Not the central bank’s initiative, not the major international banks’ initiative, certainly not an IMF initiative — a (in this case Indian) government initiative.

India’s demonetisation has ended up boosting non-traditional banks and bank-alternatives (such as mobile phone-based payment service providers) at the expense of the big banking operations with large bricks-and-mortar retail presences in urban locations. The big banks are, on the whole, ambivalent about the War on Cash.

The central banks, too, are simultaneously both winners and losers. They might like the upsides of not having to manage the physical cash in circulation, but they are on the hook for any botched implementation of demonetisation. And the IMF, the World Bank and the like are similarly not entirely blind to the issues which the War on Cash will cause in terms of restricting growth.

The big beneficiaries of the War on Cash are the tax authorities and the surveillance or intelligence agencies.

So the War on Cash has a subtler dimension — an intra-elite conflict where certain neoliberal goals (keeping tabs on the general population and controlling their access to the payment system) can only be pursued at the expense of others (keeping big banks’ costs low and not benefitting or enabling disruptive new entrants to the cosy-cartel that is the existing payment system).

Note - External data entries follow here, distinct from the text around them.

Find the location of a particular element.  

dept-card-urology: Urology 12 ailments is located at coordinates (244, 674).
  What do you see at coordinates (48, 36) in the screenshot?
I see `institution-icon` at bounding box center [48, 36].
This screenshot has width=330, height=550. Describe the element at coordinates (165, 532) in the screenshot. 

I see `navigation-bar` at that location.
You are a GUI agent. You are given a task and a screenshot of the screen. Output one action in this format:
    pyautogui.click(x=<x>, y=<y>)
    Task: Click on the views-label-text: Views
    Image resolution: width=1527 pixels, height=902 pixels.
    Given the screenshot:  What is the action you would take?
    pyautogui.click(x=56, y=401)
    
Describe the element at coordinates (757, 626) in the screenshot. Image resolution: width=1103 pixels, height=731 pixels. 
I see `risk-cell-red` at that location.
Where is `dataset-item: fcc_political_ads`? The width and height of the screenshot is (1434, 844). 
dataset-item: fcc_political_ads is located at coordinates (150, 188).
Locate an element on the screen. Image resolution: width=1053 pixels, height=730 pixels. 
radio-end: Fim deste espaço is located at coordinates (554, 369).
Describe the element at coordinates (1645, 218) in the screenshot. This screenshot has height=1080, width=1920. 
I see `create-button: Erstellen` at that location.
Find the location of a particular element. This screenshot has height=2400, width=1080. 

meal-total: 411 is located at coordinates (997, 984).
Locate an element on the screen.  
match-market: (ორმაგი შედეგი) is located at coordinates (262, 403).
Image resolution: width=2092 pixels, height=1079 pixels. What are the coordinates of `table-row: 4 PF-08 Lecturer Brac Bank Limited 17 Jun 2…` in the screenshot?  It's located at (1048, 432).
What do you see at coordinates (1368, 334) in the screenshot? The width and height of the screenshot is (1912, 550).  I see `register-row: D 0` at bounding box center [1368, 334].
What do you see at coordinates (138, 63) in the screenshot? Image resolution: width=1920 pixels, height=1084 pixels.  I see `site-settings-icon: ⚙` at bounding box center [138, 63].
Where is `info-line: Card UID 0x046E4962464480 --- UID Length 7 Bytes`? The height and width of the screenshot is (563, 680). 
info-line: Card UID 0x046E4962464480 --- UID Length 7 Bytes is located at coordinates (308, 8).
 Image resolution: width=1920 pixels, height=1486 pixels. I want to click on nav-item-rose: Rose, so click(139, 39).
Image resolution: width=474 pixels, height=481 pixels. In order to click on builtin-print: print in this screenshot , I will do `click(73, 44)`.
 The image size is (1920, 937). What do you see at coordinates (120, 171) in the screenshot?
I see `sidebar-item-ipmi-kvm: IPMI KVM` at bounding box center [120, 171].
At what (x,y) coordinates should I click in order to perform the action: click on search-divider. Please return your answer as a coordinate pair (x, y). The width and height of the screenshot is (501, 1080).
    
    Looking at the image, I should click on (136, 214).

India’s attempt at demonetisation was done at the behest of the Modi administration. It was — and is — a government policy response. Ire must therefore be directed at the Indian government. If it’s focussed — wrongly — elsewhere, it serves to let Modi off the hook.

Throwing the entire gamut of left-wing bêtes noires such as central banks and the IMF into the air and hoping it all lands in a nice, neat coherent heap of an argument doesn’t help the cause. Dave Spart never convinced anyone of anything.